**Item-finding records**
· · · · ·
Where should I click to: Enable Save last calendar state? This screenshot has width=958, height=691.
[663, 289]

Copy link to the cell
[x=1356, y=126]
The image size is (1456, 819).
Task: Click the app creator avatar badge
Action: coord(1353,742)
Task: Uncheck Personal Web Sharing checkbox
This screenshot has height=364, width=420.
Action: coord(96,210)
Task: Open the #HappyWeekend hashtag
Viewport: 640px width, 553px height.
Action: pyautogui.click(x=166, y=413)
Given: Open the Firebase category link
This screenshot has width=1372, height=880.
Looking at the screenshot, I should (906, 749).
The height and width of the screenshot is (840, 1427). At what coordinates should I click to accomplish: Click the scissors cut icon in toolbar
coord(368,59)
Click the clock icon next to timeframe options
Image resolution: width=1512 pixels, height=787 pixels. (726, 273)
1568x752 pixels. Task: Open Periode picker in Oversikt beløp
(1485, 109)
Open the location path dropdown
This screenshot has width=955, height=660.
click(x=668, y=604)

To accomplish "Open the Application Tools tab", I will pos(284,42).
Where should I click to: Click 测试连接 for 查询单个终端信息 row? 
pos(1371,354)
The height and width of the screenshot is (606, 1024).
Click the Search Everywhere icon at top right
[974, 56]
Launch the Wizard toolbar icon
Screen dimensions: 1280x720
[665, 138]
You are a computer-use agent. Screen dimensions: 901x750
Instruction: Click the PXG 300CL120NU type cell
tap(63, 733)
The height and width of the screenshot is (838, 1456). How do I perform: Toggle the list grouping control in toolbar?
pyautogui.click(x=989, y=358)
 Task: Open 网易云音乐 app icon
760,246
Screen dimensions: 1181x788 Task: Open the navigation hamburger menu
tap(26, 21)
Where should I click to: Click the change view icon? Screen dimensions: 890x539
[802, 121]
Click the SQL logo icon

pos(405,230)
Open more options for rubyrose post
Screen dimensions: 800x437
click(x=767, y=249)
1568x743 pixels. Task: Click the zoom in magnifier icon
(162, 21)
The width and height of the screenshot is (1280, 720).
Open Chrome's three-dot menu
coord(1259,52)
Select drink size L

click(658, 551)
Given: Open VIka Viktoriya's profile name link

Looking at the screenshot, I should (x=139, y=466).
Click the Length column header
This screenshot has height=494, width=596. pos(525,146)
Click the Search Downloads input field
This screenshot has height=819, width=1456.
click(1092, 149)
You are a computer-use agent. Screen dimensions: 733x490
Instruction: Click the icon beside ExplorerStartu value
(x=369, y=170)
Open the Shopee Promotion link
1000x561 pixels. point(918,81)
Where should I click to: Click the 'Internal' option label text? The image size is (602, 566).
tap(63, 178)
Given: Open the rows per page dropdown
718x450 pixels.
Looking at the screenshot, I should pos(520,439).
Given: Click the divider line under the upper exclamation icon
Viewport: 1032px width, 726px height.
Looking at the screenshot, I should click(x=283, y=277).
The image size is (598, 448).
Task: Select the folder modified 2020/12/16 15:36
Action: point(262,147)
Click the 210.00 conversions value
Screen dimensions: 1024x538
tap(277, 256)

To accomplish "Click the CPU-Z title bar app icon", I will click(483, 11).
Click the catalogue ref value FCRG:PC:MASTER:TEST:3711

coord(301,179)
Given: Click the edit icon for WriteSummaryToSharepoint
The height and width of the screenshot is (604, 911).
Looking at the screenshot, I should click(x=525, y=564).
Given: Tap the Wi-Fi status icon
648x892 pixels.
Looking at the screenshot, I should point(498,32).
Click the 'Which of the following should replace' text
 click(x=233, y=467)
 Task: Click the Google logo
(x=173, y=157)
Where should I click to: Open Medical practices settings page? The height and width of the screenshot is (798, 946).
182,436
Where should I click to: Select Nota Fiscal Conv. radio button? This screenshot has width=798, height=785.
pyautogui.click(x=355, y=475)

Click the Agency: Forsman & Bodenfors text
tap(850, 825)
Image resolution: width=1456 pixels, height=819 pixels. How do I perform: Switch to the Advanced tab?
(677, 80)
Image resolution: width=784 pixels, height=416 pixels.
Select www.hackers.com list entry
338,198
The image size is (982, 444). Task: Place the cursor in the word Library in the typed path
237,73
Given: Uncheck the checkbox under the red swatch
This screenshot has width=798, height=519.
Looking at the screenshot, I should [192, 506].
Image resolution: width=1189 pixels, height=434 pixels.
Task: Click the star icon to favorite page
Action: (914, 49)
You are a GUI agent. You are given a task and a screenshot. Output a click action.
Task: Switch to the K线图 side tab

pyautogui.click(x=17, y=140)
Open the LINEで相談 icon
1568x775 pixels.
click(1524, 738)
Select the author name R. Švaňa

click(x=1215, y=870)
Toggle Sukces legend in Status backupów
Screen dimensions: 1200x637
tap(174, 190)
· · · · ·
**PROBLEM DESCRIPTION**
Please copy the data word for word, starting at the very beginning and ending at the line that contains "Action: coord(96,210)".

**TASK RESULT**
Where should I click to: Enable Save last calendar state? This screenshot has width=958, height=691.
[663, 289]

Copy link to the cell
[x=1356, y=126]
The image size is (1456, 819).
Task: Click the app creator avatar badge
Action: coord(1353,742)
Task: Uncheck Personal Web Sharing checkbox
This screenshot has height=364, width=420.
Action: coord(96,210)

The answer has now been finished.